Sgt. Derek Frank of the Iowa City police partook in the two-day training, in which an instructor hid in a building in downtown Iowa City. Frank said the group of officers was called to locate the instructor with the equipment, which at longest took 22 minutes.

“We would establish how long they have been gone, determine their direction of travel, and we would go to the area to use the receiver and try to find a receiver to the signal,” he said.

Without the equipment, finding someone may take hours, Frank said.

He said those who wish to sign up for the program receive a thick bracelet that is difficult to remove.

Frank said descriptors such as the color of clothing or physical features are not very effective in populated areas such as in downtown.

“You have to deal with lots of foot traffic and buildings [when searching]. We learned to rely on the equipment more,” Frank said.
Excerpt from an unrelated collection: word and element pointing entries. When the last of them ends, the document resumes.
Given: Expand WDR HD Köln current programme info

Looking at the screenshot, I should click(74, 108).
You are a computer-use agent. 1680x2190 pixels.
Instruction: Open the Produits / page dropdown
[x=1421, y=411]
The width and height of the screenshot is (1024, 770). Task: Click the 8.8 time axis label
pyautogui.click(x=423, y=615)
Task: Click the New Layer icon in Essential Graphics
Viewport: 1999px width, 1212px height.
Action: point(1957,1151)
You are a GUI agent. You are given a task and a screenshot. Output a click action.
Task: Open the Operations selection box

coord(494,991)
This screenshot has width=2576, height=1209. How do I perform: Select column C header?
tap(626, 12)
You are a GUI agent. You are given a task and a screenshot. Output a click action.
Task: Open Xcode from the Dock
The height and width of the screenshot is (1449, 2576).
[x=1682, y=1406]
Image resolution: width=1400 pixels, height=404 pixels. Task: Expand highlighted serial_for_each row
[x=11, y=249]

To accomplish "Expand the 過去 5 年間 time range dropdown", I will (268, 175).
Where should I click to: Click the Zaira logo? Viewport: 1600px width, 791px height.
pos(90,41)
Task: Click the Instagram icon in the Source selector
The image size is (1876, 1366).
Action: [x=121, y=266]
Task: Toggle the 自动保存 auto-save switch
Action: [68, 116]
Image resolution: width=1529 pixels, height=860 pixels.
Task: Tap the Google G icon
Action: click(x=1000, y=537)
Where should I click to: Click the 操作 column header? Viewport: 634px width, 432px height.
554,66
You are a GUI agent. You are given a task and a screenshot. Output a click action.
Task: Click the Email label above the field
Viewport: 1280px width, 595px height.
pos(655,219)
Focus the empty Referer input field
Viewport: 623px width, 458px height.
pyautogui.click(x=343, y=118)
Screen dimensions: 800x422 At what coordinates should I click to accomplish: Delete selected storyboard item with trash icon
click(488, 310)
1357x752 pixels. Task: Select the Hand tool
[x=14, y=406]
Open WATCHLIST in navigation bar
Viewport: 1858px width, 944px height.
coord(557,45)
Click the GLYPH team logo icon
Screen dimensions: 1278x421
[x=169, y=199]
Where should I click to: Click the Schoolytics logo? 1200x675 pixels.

The program comes from a federal grant in which the police have received a one-time $12,000 grant. Sgt. Doug Hart, an administrator responsible for the grant, said hiring the instructor for the program cost $1,500, and $4,500 has been spent on transmitters, bracelets, and receivers for the searches.

The remaining approximately $6,000 will be used to pay for replacement bracelets and transmitters, Hart said.

“Our intent is to offer it to public at no charge,” he noted. “When it runs out, we can see what options are out there.”

In addition to learning how to use the equipment, officers are trained to address behavioral and communication challenges specific to people with cognitive conditions, which is a skill critical to gaining the missing person’s trust and facilitating a safe escort home, according to a press release from the police.

The department also held a community presentation on the system May 6 in City Hall’s Harvat Hall.

Frank said that when a person is missing for over 24 hours, there is a 50 percent chance they will not survive. The program demonstrates an average find-time of 30 minutes compared to a nine-hour average for a standard search and rescue mission.